The catch is that these intimate chemical acts occur on a time scale that is almost unimaginably short: they take place in femtoseconds, to be precise, which are the quadrillionth parts of a second. A quadrillionth equals a thousand-trillionth, or .000000000000001; for perspective, you might contemplate that a femtosecond is to a second as a second is to 32 million years. To capture such acts as they happen requires having a strobe light fast enough to illuminate the action before it’s over, which begins to explain the reason for the lasers down in Femtoland.

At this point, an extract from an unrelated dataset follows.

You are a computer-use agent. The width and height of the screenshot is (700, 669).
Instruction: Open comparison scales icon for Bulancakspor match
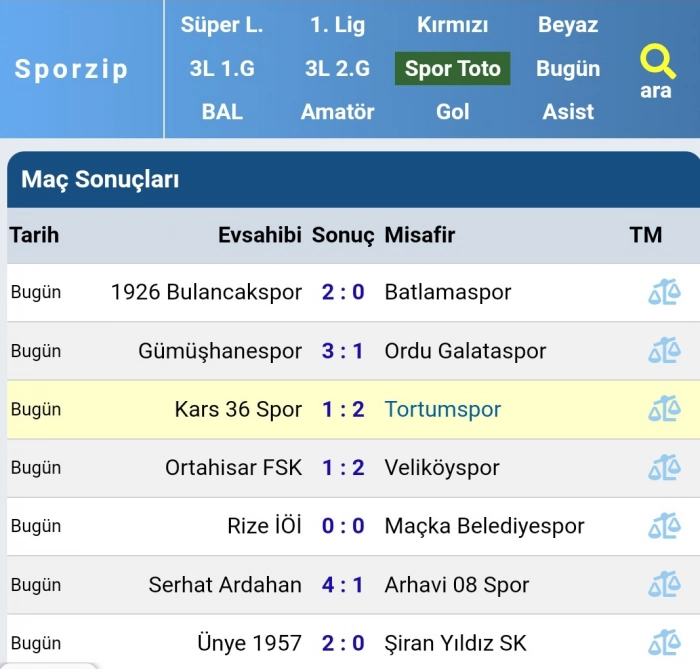pyautogui.click(x=664, y=292)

Until Zewail came along, chemists had been unable to watch the making and breaking of molecules because they didn’t have a flashbulb capable of breaking time into femtosecond chunks–the scale of the reactions themselves. They had to settle for studying the before and after; the “during” was a blur. This situation, as one Swedish chemist put it, was analogous to trying to understand Hamlet while seeing only the introduction of the characters followed immediately by the closing scene, which is to say a stage set with “a considerable number of dead bodies and a few survivors.” Zewail managed to capture the mysterious acts in between, known in the lingo as transition states. These states mark the adjustments that must be made before two atoms that have lived as separate entities can be joined in a coupled pair that behaves as one–the courtship, if you will, between meeting and marriage–or conversely, the trauma that occupies the space between marriage and divorce. Zewail calls these states “the configurations of no return.”